(RECORD EXTRACTS)

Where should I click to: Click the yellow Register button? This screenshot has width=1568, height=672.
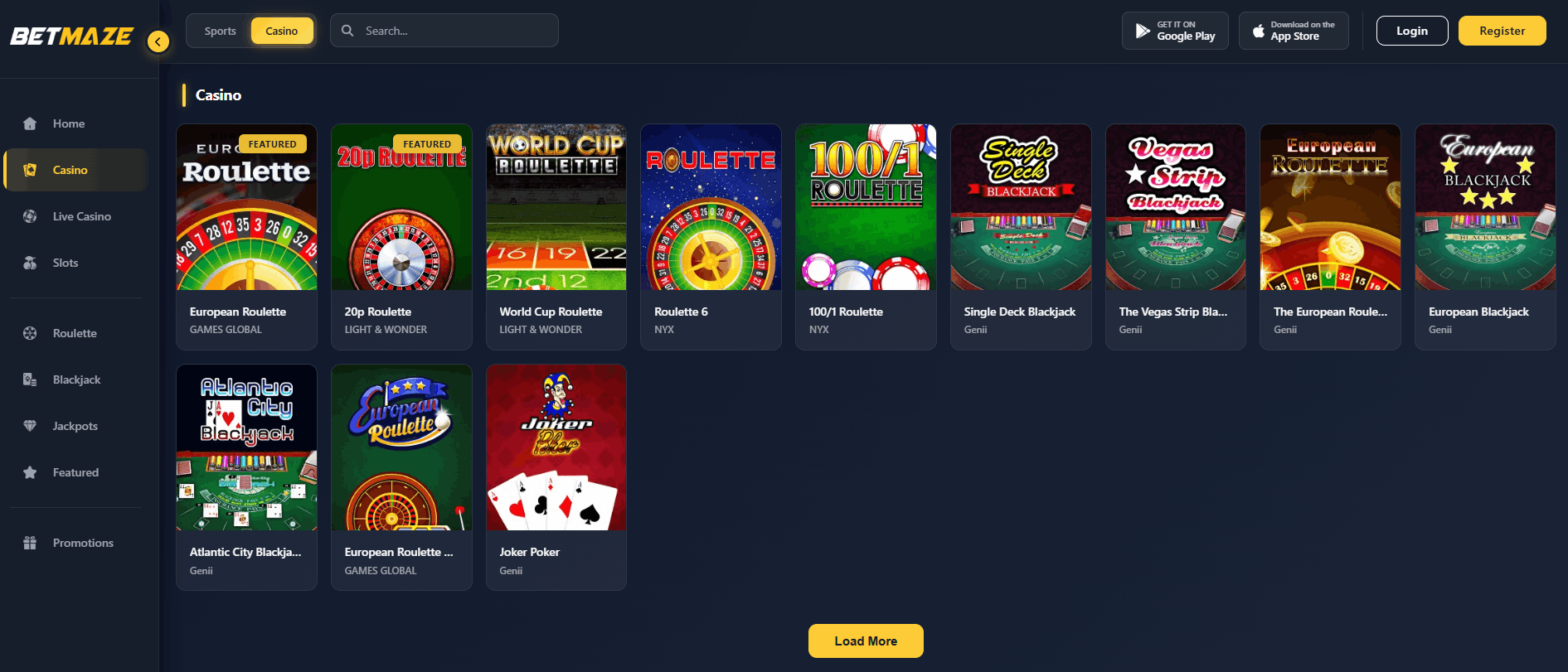point(1502,31)
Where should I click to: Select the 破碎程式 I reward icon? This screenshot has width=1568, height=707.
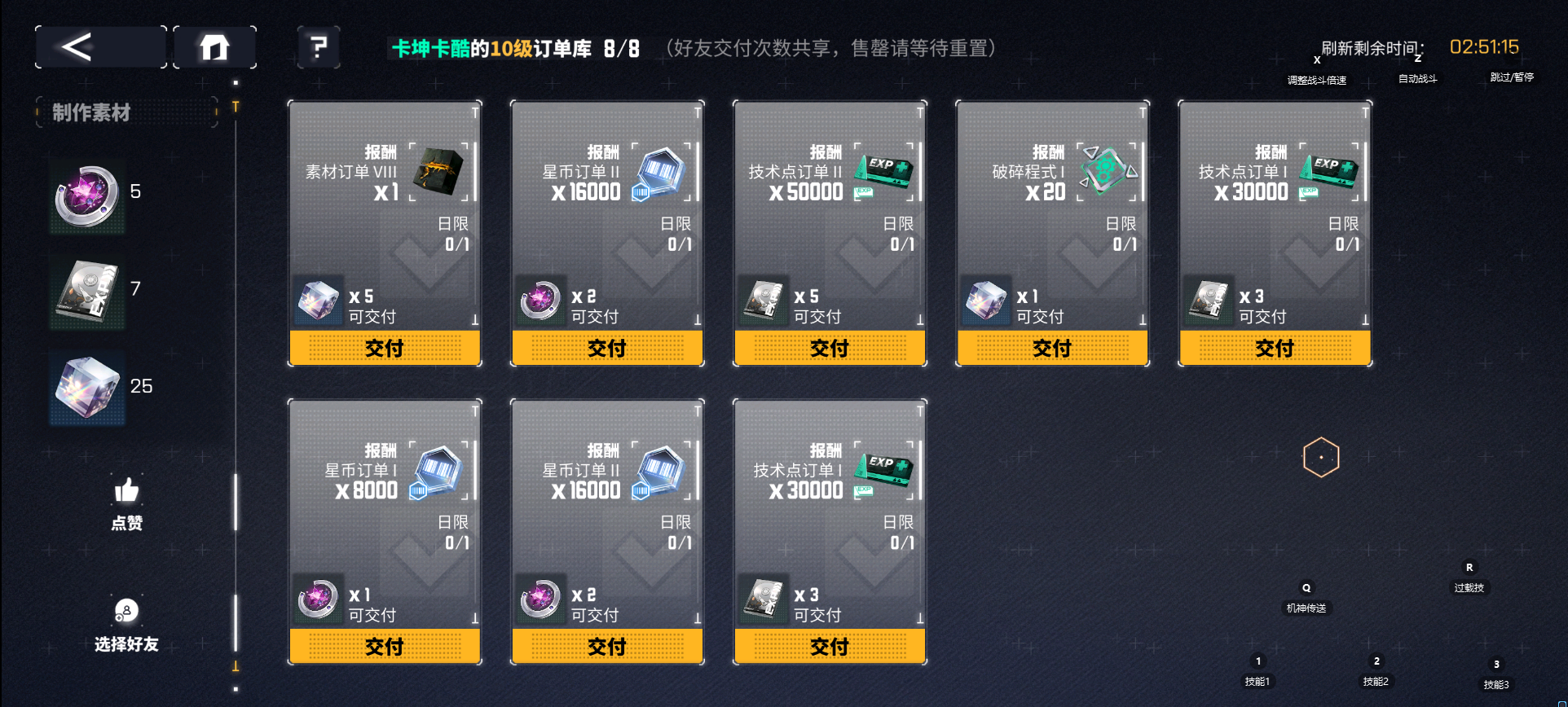(x=1107, y=172)
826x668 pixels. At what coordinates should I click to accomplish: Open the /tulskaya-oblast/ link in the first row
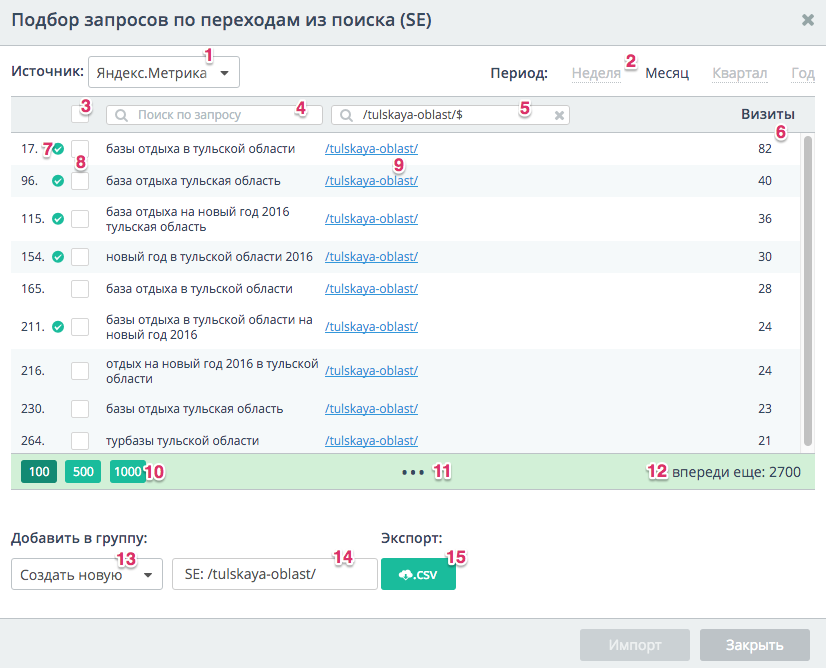point(371,149)
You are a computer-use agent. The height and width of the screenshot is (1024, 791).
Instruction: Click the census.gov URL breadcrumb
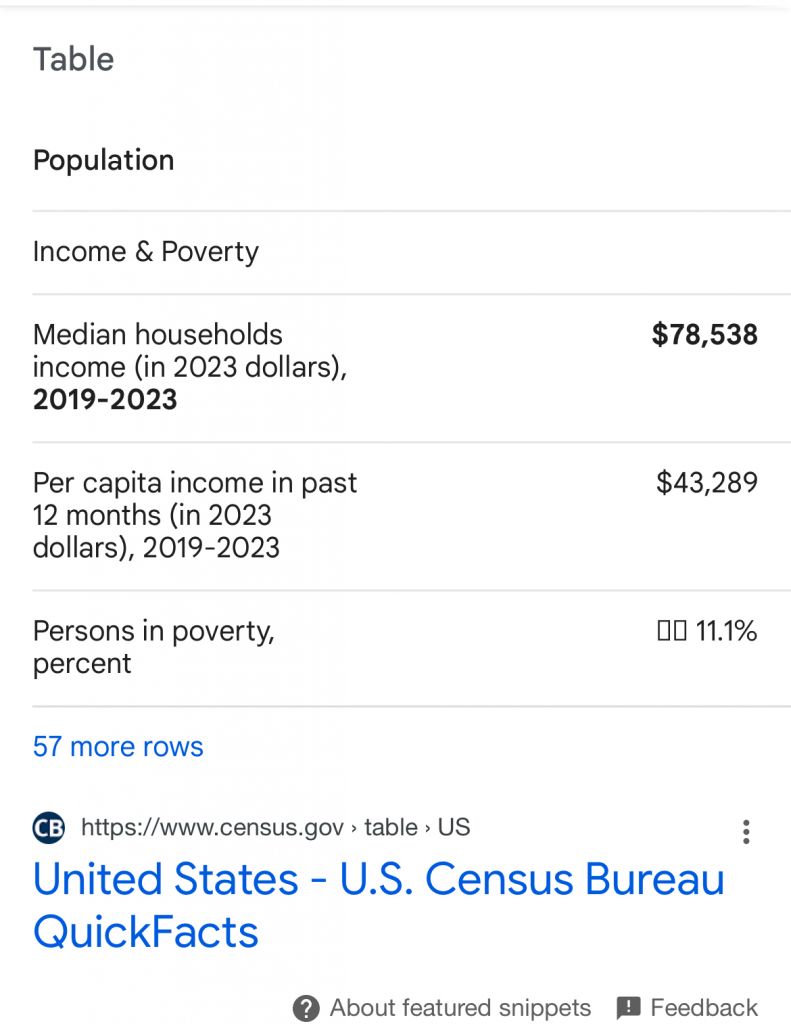(x=275, y=828)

(End RECORD EXTRACTS)

▶ [WHAT YOU NEED TO DO]: In your copy, include no pictures, but set down every record exactly.

▶ [RESPONSE TO THE TASK]:
Where should I click to: Click the yellow Register button? This screenshot has width=1568, height=672.
point(1502,31)
Where should I click to: Select the 破碎程式 I reward icon? This screenshot has width=1568, height=707.
(x=1107, y=172)
826x668 pixels. At what coordinates should I click to accomplish: Open the /tulskaya-oblast/ link in the first row
point(371,149)
You are a computer-use agent. The height and width of the screenshot is (1024, 791).
Instruction: Click the census.gov URL breadcrumb
(x=275, y=828)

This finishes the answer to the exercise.